Mirror of Justice

A blog dedicated to the development of Catholic legal theory.
Affiliated with the Program on Church, State & Society at Notre Dame Law School.

Tuesday, October 16, 2012

(More) Pre-Election Confusion about Abortion from the New York Times

Perhaps it’s asking too much for arguments (most especially on the topic of abortion) touching on Catholicism and politics on the cusp of an election to be coherent, but this op-ed in today’s New York Times by Fordham theologian Michael Peppard is remarkably specious. So far as I can tell (the essay conflates legal, philosophical, and canonical terms throughout, with folk political observations along the way), Peppard believes that because Congressman Ryan (a Catholic) takes the following positions, Ryan is similarly situated with regard to dissenting from Catholic teaching as Vice President Biden and should be placed on (in Peppard’s crude, frivolous phrase) “wafer watch:” 

  1. While affirming that life begins at conception, Congressman Ryan stated in the vice presidential debate last week that the policy of a Romney-Ryan administration would be “to oppose abortion, with the exceptions for rape, incest, and life of the mother.”
  2. Ryan criticizes Roe v.
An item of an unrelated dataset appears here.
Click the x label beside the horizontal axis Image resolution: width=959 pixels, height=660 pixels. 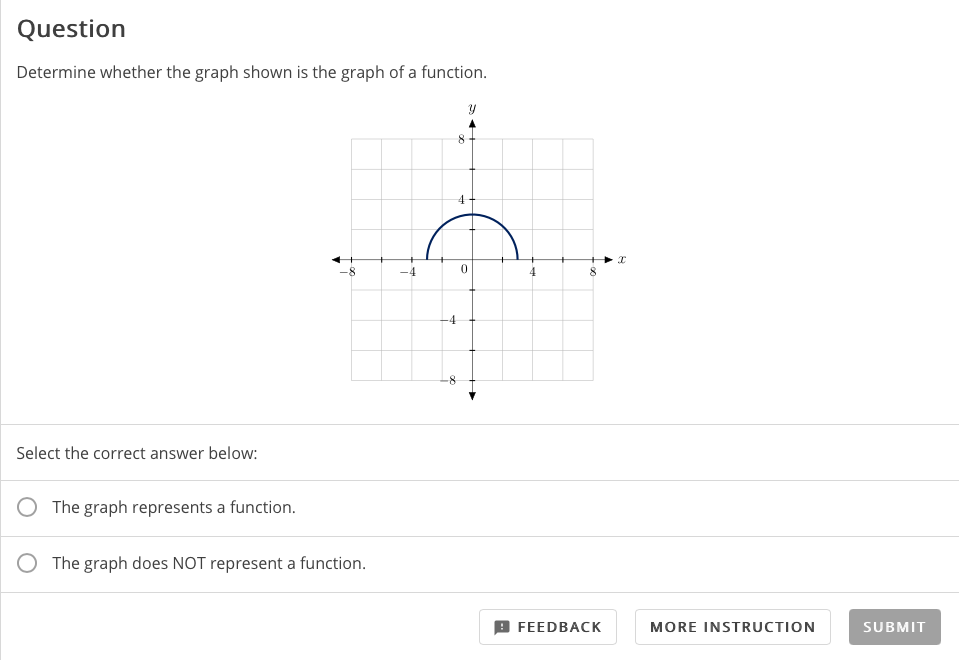pos(621,258)
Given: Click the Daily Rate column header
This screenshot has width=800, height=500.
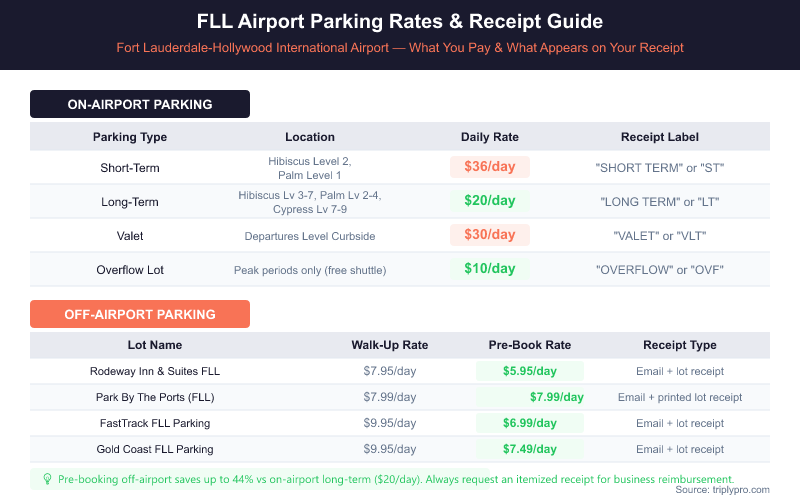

Wade and holds that “people through their elected representatives in reaching a consensus in society through the democratic process should make this determination.” 

Peppard seems to think that because these positions depart from an absolute pro-life moral and legal position, Ryan, like Biden, places a “distance between nonnegotiable Catholic moral teaching and civil law” and has “joined the ranks of dissenting Catholic politicians.” But what Peppard seems to misunderstand (and profoundly misstates Catholic doctrine about) is that not all positions placing a “distance between nonnegotiable Catholic moral teaching and civil law” are equally wrong. Pro-choice Catholic politicians and their apologists are right about this: there are some hard questions about the relation between morality and law in the abortion debate. But it is a profound mistake to move immediately to the conclusion, implied in Peppard’s essay, that it is impossible to make reasonable comparative judgments on law and morality (comparative judgments about how the positive law is derived in various circumstances from the natural law) in the abortion debate. 

I don’t expect the New York Times to represent Catholic teaching accurately, but I would hope a theologian could have bothered to take account of the text in Evangelium Vitae that speaks to this very question: 

¶73.1 Abortion and euthanasia are thus crimes which no human law can claim to legitimize. There is no obligation in conscience to obey such laws; instead there is a grave and clear obligation to oppose them by conscientious objection…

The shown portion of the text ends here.